Ein neuer, weniger martialischer Name, aufgehübschte Statuten, demokratischere Strukturen und ein neues Programm. «Der Front National ist erwachsen geworden. Es ist Zeit zu zeigen, dass aus der Frontal-Oppositions-Bewegung eine Regierungspartei geworden ist», rechtfertigt Marine Le Pen den Namenswechsel von Front National (FN) zu Rassemblement National (Nationaler Zusammenschluss).

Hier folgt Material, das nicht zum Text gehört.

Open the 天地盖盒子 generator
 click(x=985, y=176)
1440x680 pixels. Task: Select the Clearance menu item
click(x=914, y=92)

Eine Neuausrichtung tut not. Denn die Partei ist weit davon entfernt, die «erste Opposition» im Land zu sein. Die inzwischen noch sechs FN-Abgeordneten im französischen Nationalrat sind weitgehend unsichtbar, zahlreiche auf kommunaler und lokaler Ebene Gewählte kehrten der Partei den Rücken. Und Marine Le Pen ist praktisch von der medialen Bildfläche verschwunden.

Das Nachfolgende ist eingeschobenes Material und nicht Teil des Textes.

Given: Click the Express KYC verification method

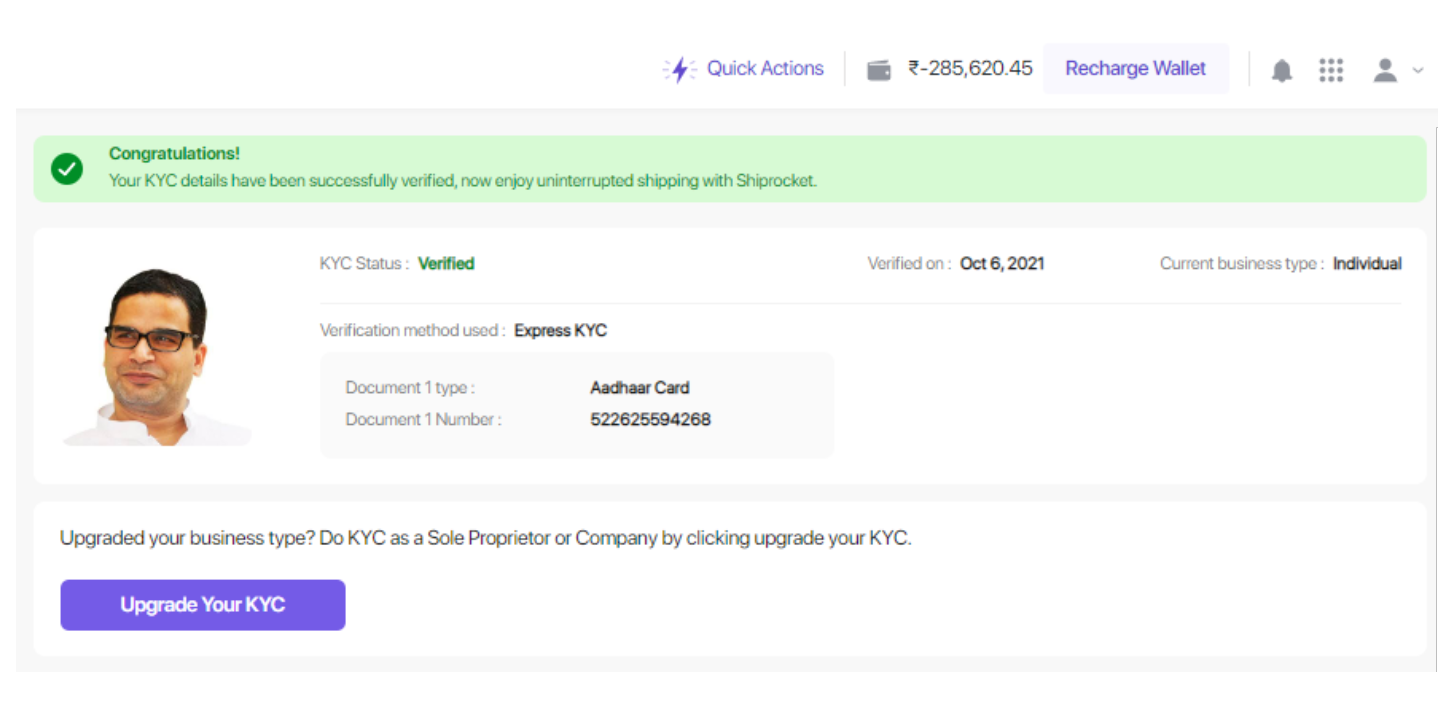Looking at the screenshot, I should (x=560, y=330).
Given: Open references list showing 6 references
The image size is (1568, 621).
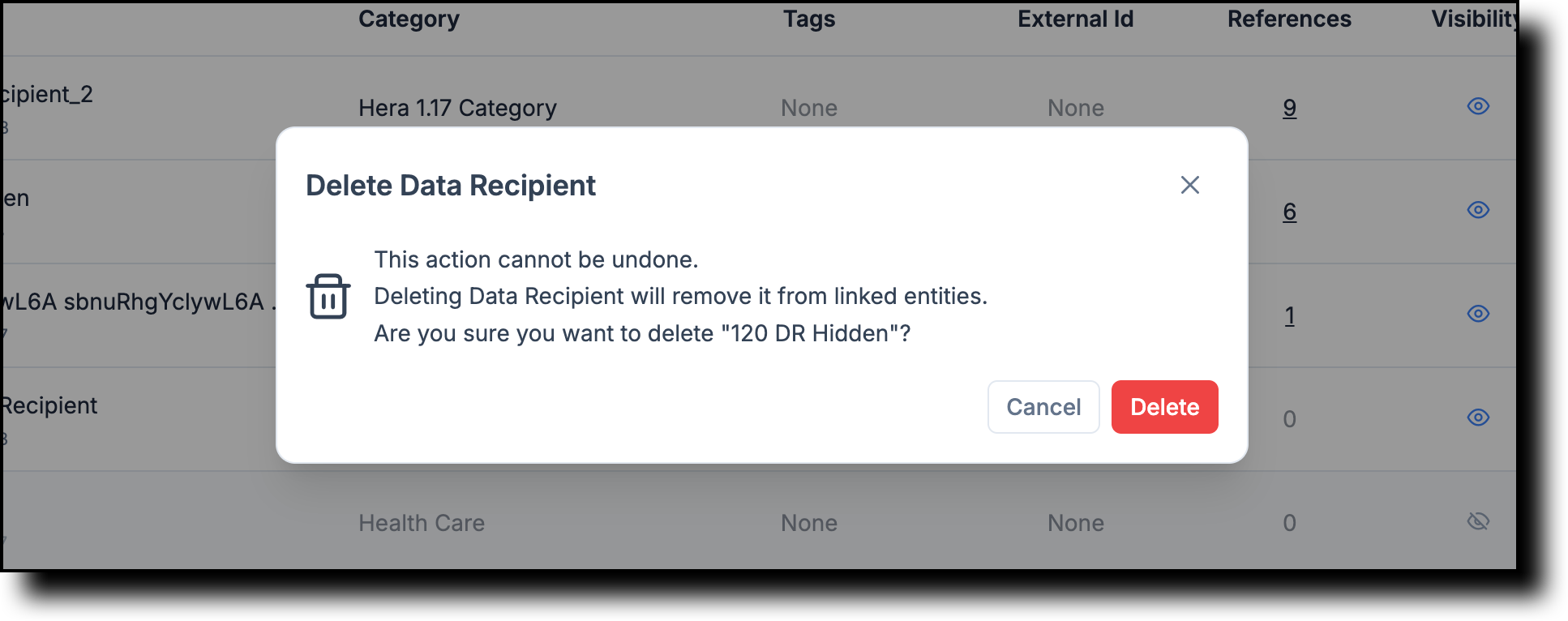Looking at the screenshot, I should click(x=1289, y=212).
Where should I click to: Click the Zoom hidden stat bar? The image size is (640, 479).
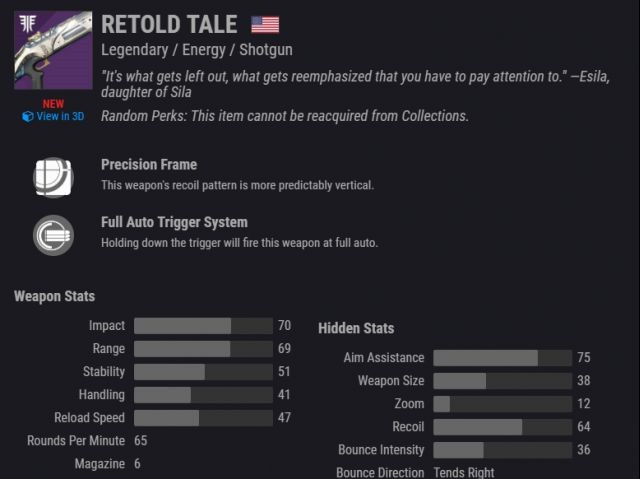[x=502, y=404]
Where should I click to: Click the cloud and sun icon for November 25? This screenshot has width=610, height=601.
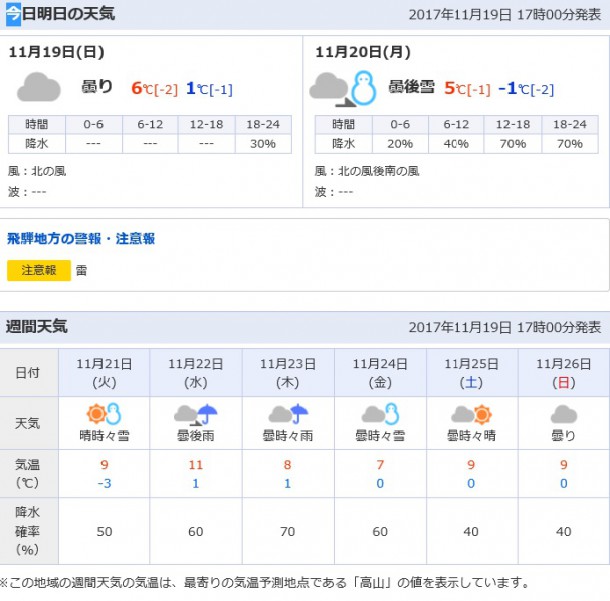pos(471,414)
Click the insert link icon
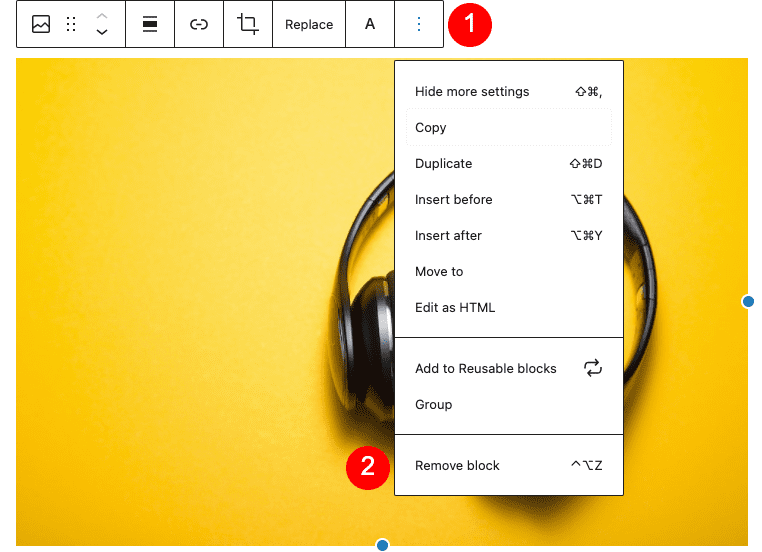The height and width of the screenshot is (552, 762). [x=199, y=25]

Herablassender Auftritt vor Millionenpublikum
Zwar hat es die 49-Jährige geschafft, die Aussenwahrnehmung der Partei zu verändern, den FN als nationalistische Volkspartei zu positionieren und nicht mehr als rechtsextreme, antisemitische Protest-Organisation. Doch die lamentable Vorstellung im Fernsehduell gegen Emmanuel Macron im letzten Frühling ist noch in allen Köpfen.
Ihr fahriger und herablassender Auftritt vor Millionenpublikum hat selbst treue Anhänger traumatisiert und führte zu grossen internen Spannungen, was nach aussen wirkt: Laut einer Umfrage der Zeitung «Le Monde» verlor die Partei an Rückhalt. Nur noch 24 Prozent der Franzosen unterstützen die rechtsextremen Ideen. Marine Le Pen selbst, vor einem Jahr noch ganz nah an der Macht, sackte in der Wählergunst der Franzosen auf 17 Prozent ab.
Wie will Marine Le Pen eine neue Dynamik auslösen?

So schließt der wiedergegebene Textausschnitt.